Step 2 : Checking if the Image is having three dimensions , if not squeeze the Image and rearrange axeses to get it to (H,W,C)

if len(img.shape) == 5:
  img = np.transpose(img.squeeze(), (1,2,0))
  mask = enc2mask(encs,(img.shape[1],img.shape[0]))

Step 3 : Add padding on either sides to make the Image divisible into the given tiles properly . Its simple maths . If the height of Image is H (shape[0]) and we want the tile size (reducesz) to completely divide it , then what number should be substracted from H , its simple right (shape[0]%(reducesz)) and thus after subtracting this we can get pad value for Height . Similarly we can find pad value for width as well

shape = img.shape 
pad0 = (reduce*sz - shape[0]%(reduce*sz))%(reduce*sz) 
pad1 = (reduce*sz - shape[1]%(reduce*sz))%(reduce*sz)

After that we can use numpy to fill values of zero on either side of the Image

img = np.pad(img,[[pad0//2,pad0-pad0//2],[pad1//2,pad1-pad1//2],[0,0]], constant_values=0) 
mask = np.pad(mask,[[pad0//2,pad0-pad0//2],[pad1//2,pad1-pad1//2]], constant_values=0)

Step 4 : Resizing the Image to reduce it by 4(reduce) times

img = cv2.resize(img,(img.shape[1]//reduce,img.shape[0]//reduce), interpolation = cv2.INTER_AREA)

Step 5 : Now comes the tricky part which will need some explanation

So the trick is based on how numpy arrays are stored in memory . Every numpy array be it any dimension for us is stored as a 1D array internally , meaning when we define a numpy array of shape let's say (512,512,3) , internally a contiguous memory location is alloted to this array and the are arranged as a sequence of numbers laid down as [ 1,2,3……512,1,2,3….512,1,2,3 ] and what we see on our end is just different views of the same 1D array . Now if we reshape the 3D array we just split the 1D array at a different place and get a different view . Thus if we reshape the original Image (H,W,C) into (number of tiles , H,W,C) our job is done right?
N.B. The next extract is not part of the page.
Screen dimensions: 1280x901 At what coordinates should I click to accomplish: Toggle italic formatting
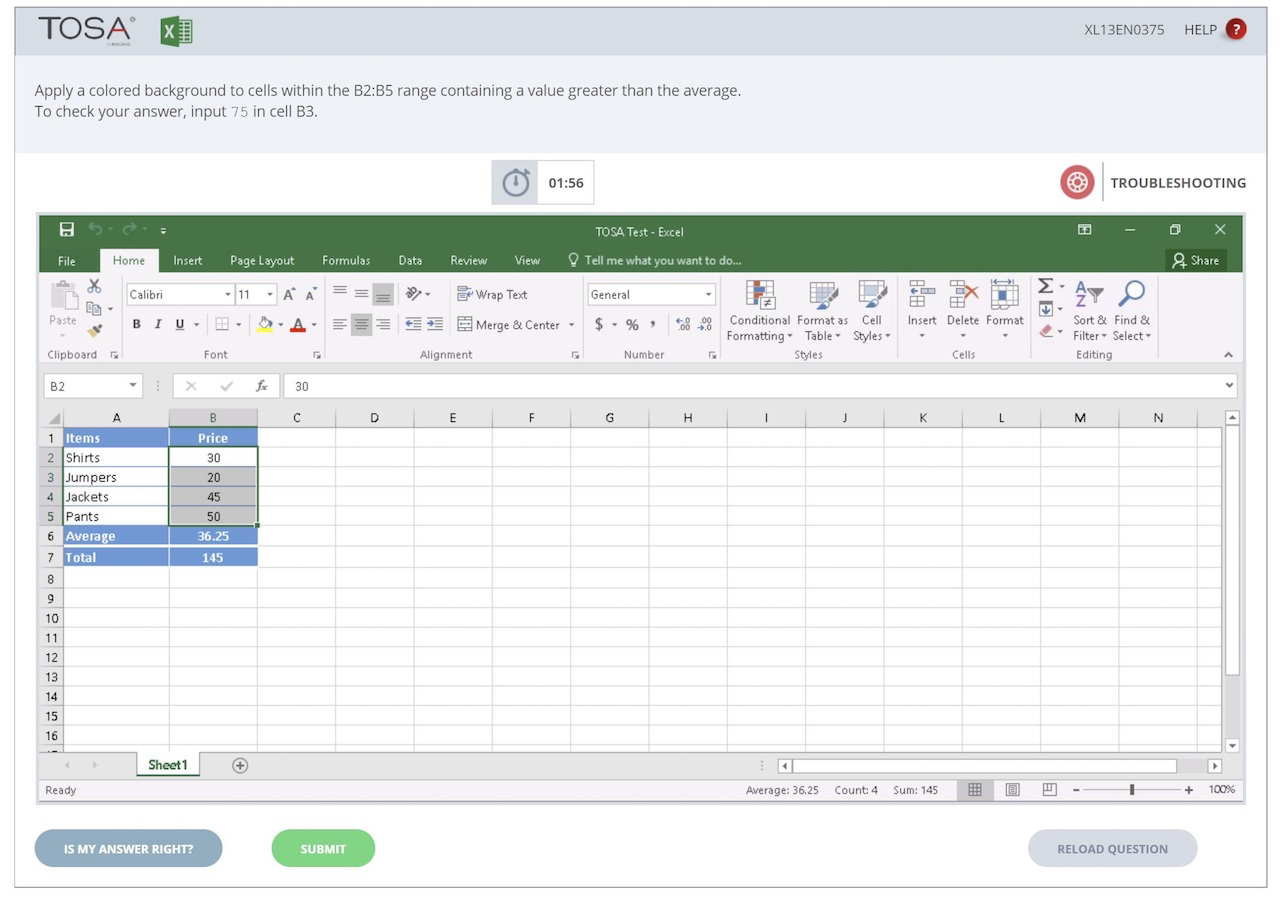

That is the trick , the only thing we need to care about is we split at the right place .

Here is how lafoss explains the trick : To better understand what is going on, you should recall how the tensor is placed in the memory: everything is represented by a 1d array (without going into other complications), and the dimensionality is just an additional description for interpretation of this 1d array. So, for example let's consider a split of 1d array into tiles. The original array [0,1,2,3,4,5,6,7,8,9] after reshaping to (2,5) would look like [0,1,2,3,4|5,6,7,8,9]. Nothing happened with the way how the data is stored, you just put a separator showing that right now you interpret the data as a (2,5) shape array. Similar things are done for the images: u add separators to divide the image into tiles. The only problem right now is that the individual tiles are not contiguous in the memory. Therefore, you need to permute the dimensions, merge the dimensions for x and y indexes of tiles, and make everything contiguous. The last two steps are performed with reshape, and finally u have a tensor containing a list of tiles.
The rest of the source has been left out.